> **Extrait du texte**:
CA Paris, Pôle 4 ch. 2, 1 juillet 2015, n° 13/21582

PARIS

Arrêt

Confirmation

PARTIES

Demandeur :

YODES (SARL)

Défendeur :

NEXITY LAMY (SAS)

COMPOSITION DE LA JURIDICTION

Président :

Madame Dominique DOS REIS

Conseillers :

Mme Denise JAFFUEL, Mme Claudine ROYER

Avocats :

Me Nadia BOUZIDI FABRE, SELURL CABINET BOULAY, Me Frédérique ETEVENARD, Me Alain JAUNEAU

Paris, du 3 oct. 2013

3 octobre 2013

Suivant actes extra judiciaires des 12 décembre 2011 et 12 janvier 2012, le syndicat des copropriétaires de l'immeuble situé < 13 > et 15 rue Danielle Casanova et 42 rue du Marché Saint Honoré à Paris 2ème a assigné les sociétés Chantecler, Cham & Kim et Yodes, locataires exploitant les locaux commerciaux du rez de chaussée, afin de les déclarer responsables de troubles anormaux de voisinage et condamner au paiement de diverses indemnités ainsi qu'à faire cesser l'entreposage de déchets, containers privatifs, cartons ou autres dans la cour commune.

Exposé des faits

Par jugement du 3 octobre 2013, le tribunal de grande instance de Paris a :

- rejeté les exceptions et moyens soulevés par les sociétés Cham & Kim et Yodes,

- condamné in solidum les sociétés Chantecler, Cham & Kim et Yodes, sous astreinte de 900 € par infraction constatée pendant une durée de six mois, à cesser l'entreposage de tous déchets, containers privatifs, cartons ou autres dans la cour commune de l'immeuble,

- procéder, par tous moyens à leur convenance, à l'entreposage dans leur lot des containers et déchets provenant de leur activité commerciale, cesser tout entreposage sur le trottoir face à l'immeuble de leurs containers, déchets ou de toute autre source d'entreposage, en violation des dispositions du règlement de copropriété, procéder à la sortie des containers et déchets de toute nature provenant de leur activité commerciale, à partir de 22 h, sur le trottoir, avec obligation de les entreposer dans leurs locaux privatifs après le passage du ramassage public de la Ville de Paris des ordures ménagères et ce, au plus tard, à 8 h chaque jour ouvrable, cesser tous passages de leurs responsables, préposés, employés ou livreurs affectés à l'activité de leur commerce dans les parties communes de l'immeuble, et ce, sous astreinte également définitive et non comminatoire, de 500 € par infraction constatée,

- condamné in solidum lesdites sociétés à payer au syndicat des copropriétaires de l'immeuble une somme de 4.500 € au titre de l'article 700 du code de procédure civile, en sus des entiers dépens,

- rejeté toute autre demande,

- ordonné l'exécution provisoire.

> **Données fournies**:

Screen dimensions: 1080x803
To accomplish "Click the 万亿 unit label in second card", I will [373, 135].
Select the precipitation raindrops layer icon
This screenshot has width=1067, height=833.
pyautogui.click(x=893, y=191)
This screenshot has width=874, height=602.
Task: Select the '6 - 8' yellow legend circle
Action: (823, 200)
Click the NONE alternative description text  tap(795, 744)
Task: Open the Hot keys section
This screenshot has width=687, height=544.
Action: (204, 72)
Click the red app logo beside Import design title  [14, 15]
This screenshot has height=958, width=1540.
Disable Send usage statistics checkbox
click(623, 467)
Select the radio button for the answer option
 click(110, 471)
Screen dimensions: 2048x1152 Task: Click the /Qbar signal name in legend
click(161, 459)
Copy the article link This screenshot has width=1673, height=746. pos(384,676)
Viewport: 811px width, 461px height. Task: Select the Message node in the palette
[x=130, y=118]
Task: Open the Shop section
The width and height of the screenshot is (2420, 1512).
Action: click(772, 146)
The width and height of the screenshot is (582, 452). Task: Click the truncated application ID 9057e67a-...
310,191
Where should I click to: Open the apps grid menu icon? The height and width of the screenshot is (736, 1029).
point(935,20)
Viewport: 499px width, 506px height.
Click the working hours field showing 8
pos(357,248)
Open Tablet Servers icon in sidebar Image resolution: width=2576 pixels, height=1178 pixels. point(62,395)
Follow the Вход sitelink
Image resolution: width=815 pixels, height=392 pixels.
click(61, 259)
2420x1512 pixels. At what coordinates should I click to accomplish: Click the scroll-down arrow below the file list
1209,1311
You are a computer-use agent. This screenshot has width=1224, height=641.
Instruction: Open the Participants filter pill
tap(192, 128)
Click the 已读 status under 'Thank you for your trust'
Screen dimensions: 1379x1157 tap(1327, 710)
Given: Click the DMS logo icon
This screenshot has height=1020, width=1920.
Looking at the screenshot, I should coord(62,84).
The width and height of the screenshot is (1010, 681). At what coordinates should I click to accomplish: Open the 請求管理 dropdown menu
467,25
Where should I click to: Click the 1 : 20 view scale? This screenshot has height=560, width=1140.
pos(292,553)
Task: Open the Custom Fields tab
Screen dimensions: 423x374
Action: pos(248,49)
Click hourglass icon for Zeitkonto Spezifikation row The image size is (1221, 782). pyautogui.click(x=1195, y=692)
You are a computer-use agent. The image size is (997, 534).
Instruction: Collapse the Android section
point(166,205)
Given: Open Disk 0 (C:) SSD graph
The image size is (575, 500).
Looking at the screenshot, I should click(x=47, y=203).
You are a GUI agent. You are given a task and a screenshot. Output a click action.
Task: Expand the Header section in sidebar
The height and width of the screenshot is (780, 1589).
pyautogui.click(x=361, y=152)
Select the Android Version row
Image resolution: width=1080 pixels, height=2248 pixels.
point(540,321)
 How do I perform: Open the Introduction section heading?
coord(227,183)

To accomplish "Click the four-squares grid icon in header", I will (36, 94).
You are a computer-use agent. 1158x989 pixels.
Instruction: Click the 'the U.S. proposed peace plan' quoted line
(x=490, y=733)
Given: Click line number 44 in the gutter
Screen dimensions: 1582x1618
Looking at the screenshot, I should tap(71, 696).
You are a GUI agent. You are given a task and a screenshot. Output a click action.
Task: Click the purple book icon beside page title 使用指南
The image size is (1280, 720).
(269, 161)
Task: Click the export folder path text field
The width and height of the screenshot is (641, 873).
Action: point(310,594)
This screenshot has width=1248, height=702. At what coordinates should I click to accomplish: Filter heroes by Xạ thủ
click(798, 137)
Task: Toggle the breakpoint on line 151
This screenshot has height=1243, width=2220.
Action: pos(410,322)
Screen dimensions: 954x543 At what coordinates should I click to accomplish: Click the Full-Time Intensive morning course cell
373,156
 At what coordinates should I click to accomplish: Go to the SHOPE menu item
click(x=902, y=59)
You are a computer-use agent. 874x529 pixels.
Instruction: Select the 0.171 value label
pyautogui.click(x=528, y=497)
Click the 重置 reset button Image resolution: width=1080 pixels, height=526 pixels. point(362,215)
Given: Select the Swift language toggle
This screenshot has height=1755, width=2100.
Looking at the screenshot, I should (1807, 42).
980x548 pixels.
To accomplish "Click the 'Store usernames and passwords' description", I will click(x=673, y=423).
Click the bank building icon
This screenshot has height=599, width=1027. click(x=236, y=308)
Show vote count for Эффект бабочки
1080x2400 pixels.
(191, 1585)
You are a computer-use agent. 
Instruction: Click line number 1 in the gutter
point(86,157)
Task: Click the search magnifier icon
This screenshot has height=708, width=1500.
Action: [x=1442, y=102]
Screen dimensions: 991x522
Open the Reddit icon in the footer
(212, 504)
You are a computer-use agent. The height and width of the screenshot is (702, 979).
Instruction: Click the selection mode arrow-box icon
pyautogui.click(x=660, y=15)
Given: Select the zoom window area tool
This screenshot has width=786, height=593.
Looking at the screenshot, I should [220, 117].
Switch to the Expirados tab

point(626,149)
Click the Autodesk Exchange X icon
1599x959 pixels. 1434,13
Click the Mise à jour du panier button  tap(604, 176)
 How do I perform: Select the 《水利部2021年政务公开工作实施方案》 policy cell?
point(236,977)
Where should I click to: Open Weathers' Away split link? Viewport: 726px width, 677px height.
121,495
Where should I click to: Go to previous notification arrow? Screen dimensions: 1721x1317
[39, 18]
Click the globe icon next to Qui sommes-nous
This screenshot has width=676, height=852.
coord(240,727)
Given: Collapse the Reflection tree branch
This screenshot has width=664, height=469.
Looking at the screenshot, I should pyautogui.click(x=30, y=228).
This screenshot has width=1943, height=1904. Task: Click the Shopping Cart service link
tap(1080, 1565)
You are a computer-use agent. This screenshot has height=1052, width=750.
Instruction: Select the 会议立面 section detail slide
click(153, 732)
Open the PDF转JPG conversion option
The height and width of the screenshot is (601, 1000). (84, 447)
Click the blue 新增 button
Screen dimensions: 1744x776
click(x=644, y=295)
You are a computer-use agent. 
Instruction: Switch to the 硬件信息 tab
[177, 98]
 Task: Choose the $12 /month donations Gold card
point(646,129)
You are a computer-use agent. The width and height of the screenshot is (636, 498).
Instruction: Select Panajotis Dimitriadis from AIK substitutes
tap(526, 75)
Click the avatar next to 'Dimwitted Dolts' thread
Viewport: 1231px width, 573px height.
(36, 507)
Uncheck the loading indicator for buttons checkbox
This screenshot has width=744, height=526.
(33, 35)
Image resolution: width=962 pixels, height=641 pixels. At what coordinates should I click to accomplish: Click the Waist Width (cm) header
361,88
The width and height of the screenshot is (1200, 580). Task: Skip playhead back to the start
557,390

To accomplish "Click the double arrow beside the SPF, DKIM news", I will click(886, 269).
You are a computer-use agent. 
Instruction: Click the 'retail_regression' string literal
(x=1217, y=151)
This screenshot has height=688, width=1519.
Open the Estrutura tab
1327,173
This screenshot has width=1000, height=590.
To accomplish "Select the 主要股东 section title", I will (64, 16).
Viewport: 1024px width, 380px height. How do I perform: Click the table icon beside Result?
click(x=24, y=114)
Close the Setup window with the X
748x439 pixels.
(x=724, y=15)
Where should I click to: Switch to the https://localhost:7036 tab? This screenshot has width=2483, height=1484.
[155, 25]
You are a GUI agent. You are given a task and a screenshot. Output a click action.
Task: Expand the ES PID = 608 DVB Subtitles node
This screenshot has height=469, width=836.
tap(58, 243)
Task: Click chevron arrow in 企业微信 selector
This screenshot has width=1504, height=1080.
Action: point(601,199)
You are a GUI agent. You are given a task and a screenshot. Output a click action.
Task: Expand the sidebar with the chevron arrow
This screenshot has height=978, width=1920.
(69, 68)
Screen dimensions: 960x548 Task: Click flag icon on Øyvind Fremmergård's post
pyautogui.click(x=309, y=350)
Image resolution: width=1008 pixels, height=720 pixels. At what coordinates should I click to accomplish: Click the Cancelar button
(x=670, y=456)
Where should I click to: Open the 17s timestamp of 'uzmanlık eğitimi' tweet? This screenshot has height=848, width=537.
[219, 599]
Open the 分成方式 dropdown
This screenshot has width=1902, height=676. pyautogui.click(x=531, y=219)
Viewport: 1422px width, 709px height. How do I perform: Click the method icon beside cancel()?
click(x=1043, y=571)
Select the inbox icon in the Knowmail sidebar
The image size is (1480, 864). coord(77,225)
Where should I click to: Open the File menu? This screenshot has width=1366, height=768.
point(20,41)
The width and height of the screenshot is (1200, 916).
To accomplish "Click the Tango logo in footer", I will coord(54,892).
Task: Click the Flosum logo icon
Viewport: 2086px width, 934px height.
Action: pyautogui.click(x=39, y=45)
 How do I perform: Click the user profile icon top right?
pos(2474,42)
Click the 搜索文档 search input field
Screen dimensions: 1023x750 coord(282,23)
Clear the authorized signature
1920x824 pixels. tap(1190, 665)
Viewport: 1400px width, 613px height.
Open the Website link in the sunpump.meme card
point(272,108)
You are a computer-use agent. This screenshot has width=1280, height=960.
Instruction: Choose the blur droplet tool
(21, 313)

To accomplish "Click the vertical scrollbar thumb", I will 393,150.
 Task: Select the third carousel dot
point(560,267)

> **Consigne 1**: D'après l'arrêt, à quelle heure au plus tard les containers et déchets doivent-ils être rentrés dans les locaux chaque jour ouvrable ?
> **Consigne 2**: Recopiez tel quel le passage de l'arrêt allant de « Paris, du 3 » à « la cour commune. ».

> **Réponse attendue 1**: Au plus tard à 8 h.

> **Réponse attendue 2**:
Paris, du 3 oct. 2013

3 octobre 2013

Suivant actes extra judiciaires des 12 décembre 2011 et 12 janvier 2012, le syndicat des copropriétaires de l'immeuble situé < 13 > et 15 rue Danielle Casanova et 42 rue du Marché Saint Honoré à Paris 2ème a assigné les sociétés Chantecler, Cham & Kim et Yodes, locataires exploitant les locaux commerciaux du rez de chaussée, afin de les déclarer responsables de troubles anormaux de voisinage et condamner au paiement de diverses indemnités ainsi qu'à faire cesser l'entreposage de déchets, containers privatifs, cartons ou autres dans la cour commune.